Location: Mosquito and Fly ResearchTitle: Larvicidal and repellent activity of Vetiveria zizaniodes (Poaceae) essential oil against the malaria vector Anopheles stephensi (Liston) (Diptera: Culicidae)) Author
|Barnard, Donald - Don|
Submitted to: International Journal of Recent Scientific Research (IJRSR)
Publication Type: Peer reviewed journal
Publication Acceptance Date: 4/18/2014
Publication Date: 4/28/2014
Citation: Aarthi, N., Murugan, K., Barnard, D.R., Hwang, J., Govindarajan, M. 2014. Larvicidal and repellent activity of Vetiveria zizaniodes (Poaceae) essential oil against the malaria vector Anopheles stephensi (Liston) (Diptera: Culicidae). International Journal of Recent Scientific Research (IJRSR). 5(4):899-901. Interpretive Summary: Malaria threatens the health of more than 2 billion people in tropical areas of the world. In India and other western Asian countries, the most common mosquito vector of human malaria is Anopheles stephensi. New and improved methods are needed for personal protection from bites by An. stephensi and the malaria parasite it transmits to humans. In this study, Indian, ARS, and Chinese scientists determined the mosquitocidal and repellent effects of essential oil of vetiver (a type of grass) against An. stephensi. Larvicidal activity of the essential oil was modest but when vetiver oil was applied to skin at between 0.5 and 1.5 mg/cm2, it completely prevented mosquito biting for up to 5 h. The result suggest that vetiver crude oil extract warrants further testing and development for use as a topically-applied repellent to protect humans from the bites of malaria mosquito.

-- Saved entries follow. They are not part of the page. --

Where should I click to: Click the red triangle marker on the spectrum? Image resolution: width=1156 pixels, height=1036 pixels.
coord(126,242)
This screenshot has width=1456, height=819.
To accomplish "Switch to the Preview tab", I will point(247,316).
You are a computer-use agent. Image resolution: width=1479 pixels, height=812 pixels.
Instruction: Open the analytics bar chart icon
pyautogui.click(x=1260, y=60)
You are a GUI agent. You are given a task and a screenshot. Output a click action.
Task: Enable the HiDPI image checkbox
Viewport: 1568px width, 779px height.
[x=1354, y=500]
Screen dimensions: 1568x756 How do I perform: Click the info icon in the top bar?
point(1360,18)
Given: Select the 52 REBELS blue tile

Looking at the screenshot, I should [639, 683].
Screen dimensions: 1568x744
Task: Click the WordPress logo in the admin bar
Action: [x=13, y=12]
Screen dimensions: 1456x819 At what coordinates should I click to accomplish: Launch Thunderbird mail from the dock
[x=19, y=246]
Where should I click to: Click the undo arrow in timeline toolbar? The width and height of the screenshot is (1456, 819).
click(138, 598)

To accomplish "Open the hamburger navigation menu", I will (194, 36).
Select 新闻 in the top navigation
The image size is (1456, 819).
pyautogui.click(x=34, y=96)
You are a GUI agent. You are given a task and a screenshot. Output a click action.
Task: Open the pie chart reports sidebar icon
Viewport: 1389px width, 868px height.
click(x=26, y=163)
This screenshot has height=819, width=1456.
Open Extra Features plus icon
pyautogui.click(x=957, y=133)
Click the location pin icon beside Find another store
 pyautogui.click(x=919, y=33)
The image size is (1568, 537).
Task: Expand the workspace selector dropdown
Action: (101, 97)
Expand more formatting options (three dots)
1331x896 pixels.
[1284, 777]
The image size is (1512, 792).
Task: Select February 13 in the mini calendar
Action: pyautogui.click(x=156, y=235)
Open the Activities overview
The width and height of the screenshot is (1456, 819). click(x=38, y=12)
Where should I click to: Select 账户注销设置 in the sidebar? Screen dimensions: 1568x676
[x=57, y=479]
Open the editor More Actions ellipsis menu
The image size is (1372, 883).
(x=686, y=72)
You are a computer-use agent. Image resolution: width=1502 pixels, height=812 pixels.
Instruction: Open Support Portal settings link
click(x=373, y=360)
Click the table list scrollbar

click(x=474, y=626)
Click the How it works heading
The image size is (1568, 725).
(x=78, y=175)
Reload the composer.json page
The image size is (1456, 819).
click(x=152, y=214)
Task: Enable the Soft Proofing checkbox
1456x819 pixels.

Technical Abstract: Essential oil extracted by steam distillation of Vetiveria zizanioides (L.) Nash (Poaceae) was evaluated for larvicidal and adult repellent activity against the malaria vector Anopheles stephensi (Liston). Median lethal concentrations (LC50) at 24 h post treatment for instars 1-4 were, respectively, 281, 356, 389, and 475 mg/L. The repellency of topically applied vetiveria oil tested at rates of 0.5 mg/cm2, 1 mg/cm2, and 1.5mg/cm2 was 100% for 2, 4, and 5 h, respectively. After 12 h, the level of protection from mosquito bites provided by V. zinzanoides essential oil was 52% at the 0.5 mg/cm2 rate, 62% at the 1 mg/cm2 rate, and 76% at the 1.5 mg/cm2 rate. The results indicate that V.zinzanoides essential oil is larvicidal and repellent to An.stephensi adults and that further study and development of this botanical insecticide as a mosquito control and/or personal protection agent is warranted. From the result it can be concluded the crude extract of V.zinzanoides essential oil was an excellent potential for controlling larvicidal and adult repellent activity against the malaria vector mosquitoes.